◆ What you should do
Examine each line of the data. Copy the line if it includes the word "toolbar".

[Extracted data entries]
Segment Open
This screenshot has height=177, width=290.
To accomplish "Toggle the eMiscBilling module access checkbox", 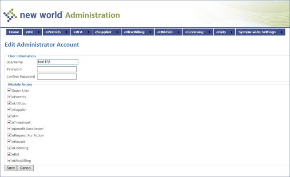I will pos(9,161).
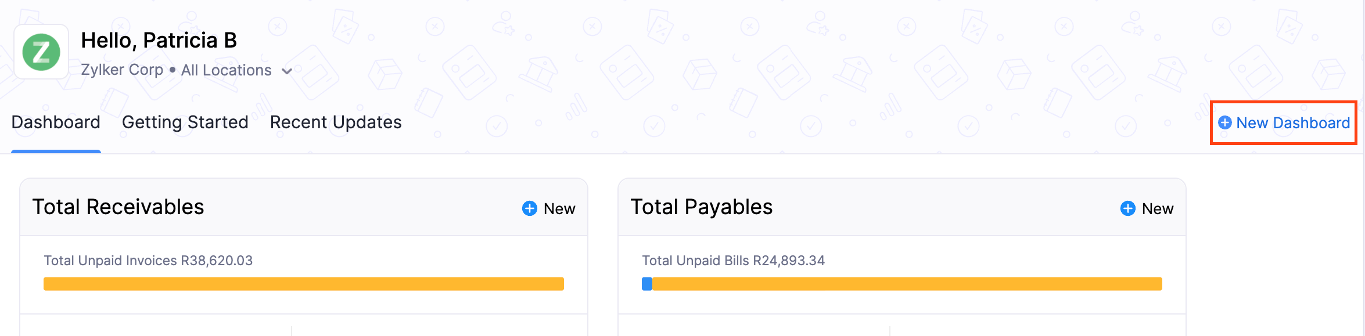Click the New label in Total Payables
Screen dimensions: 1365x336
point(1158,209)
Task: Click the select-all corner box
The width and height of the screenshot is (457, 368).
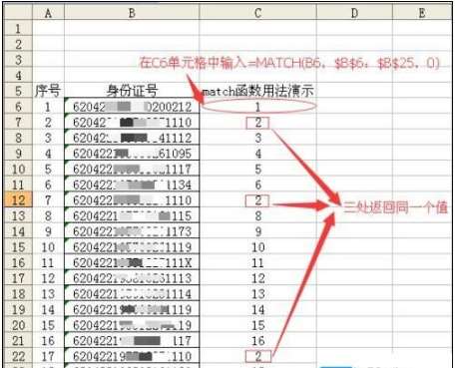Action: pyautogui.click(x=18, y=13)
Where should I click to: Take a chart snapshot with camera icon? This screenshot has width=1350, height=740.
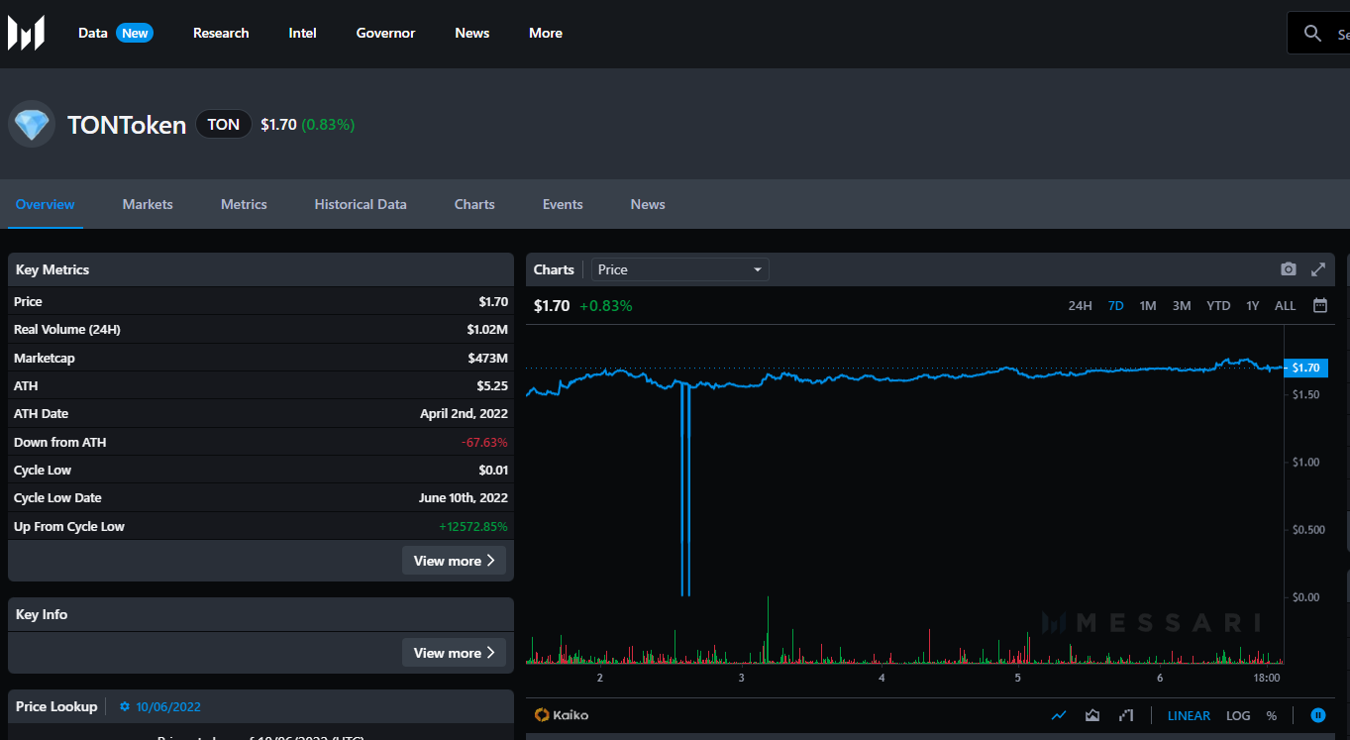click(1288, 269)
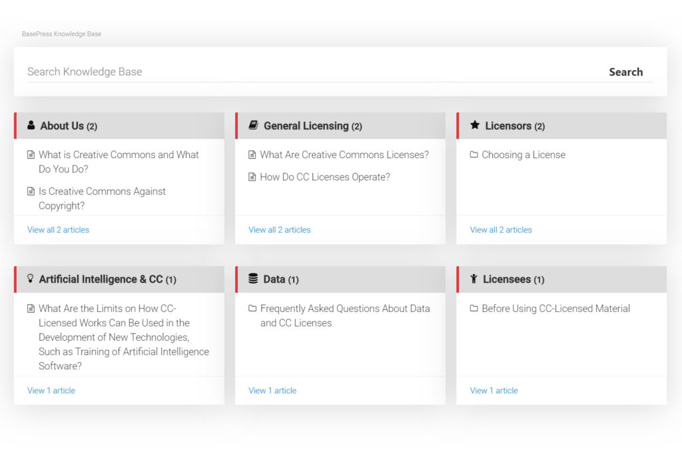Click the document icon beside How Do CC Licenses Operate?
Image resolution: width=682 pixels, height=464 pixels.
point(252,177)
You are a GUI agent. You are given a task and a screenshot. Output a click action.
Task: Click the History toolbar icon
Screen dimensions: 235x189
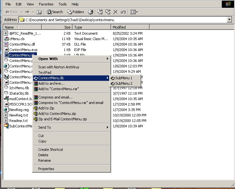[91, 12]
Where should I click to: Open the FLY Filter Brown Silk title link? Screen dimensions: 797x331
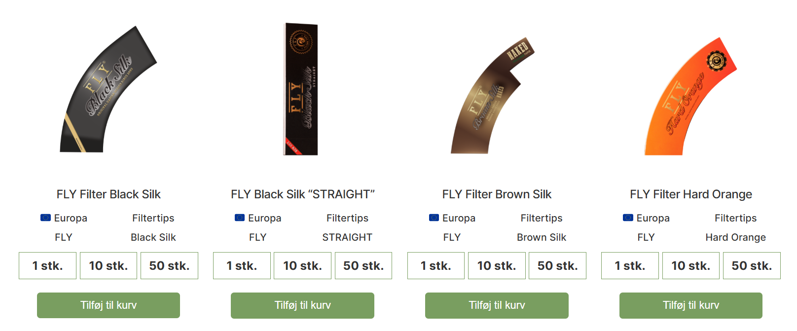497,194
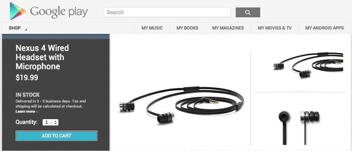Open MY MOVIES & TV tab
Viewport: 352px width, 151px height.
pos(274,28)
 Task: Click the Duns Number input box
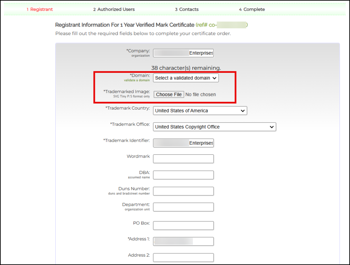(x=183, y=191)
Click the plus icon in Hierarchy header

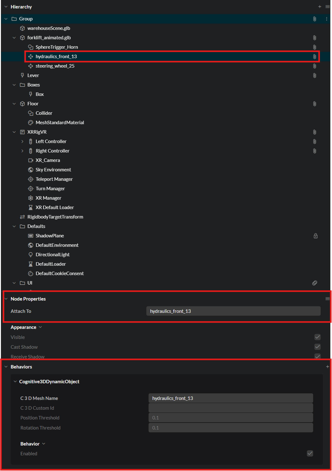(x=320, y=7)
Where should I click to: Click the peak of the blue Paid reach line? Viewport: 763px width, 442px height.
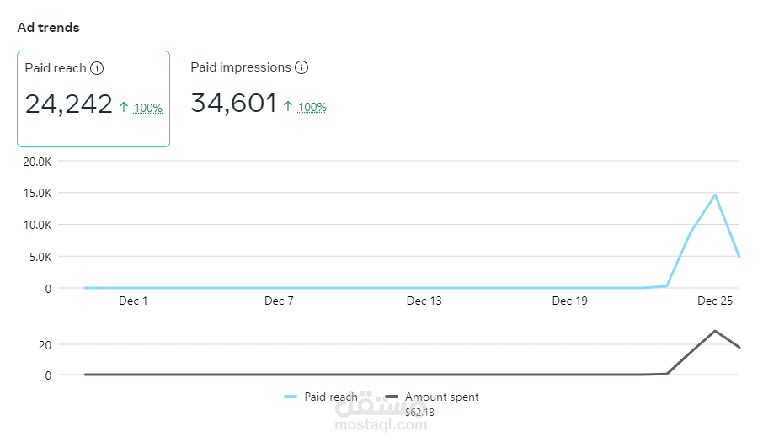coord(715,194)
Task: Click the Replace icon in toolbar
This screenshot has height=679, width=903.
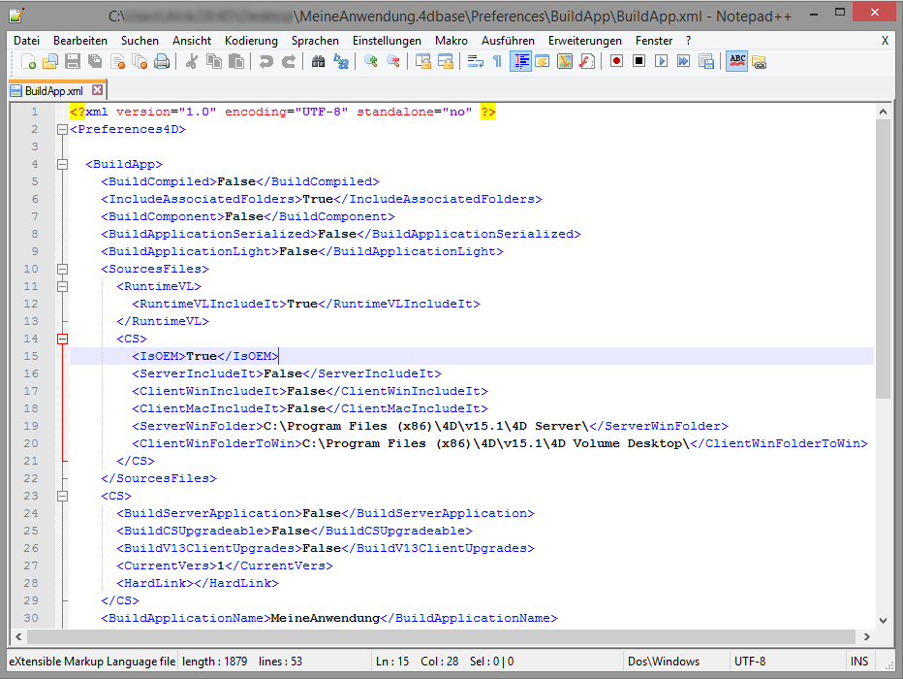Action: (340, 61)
Segment Closed
Segment Open
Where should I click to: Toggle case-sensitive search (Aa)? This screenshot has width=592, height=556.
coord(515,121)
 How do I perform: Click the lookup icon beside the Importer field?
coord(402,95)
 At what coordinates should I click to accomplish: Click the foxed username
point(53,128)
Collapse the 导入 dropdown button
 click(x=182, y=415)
Segment Closed
Segment Open
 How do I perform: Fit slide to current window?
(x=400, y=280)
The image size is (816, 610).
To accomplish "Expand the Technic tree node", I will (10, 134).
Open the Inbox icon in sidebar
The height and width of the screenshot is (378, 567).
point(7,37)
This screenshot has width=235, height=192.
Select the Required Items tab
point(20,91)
Segment Closed
◆ Answer to this problem
Task: Click the History toolbar icon
Task: Click the Replace icon in toolbar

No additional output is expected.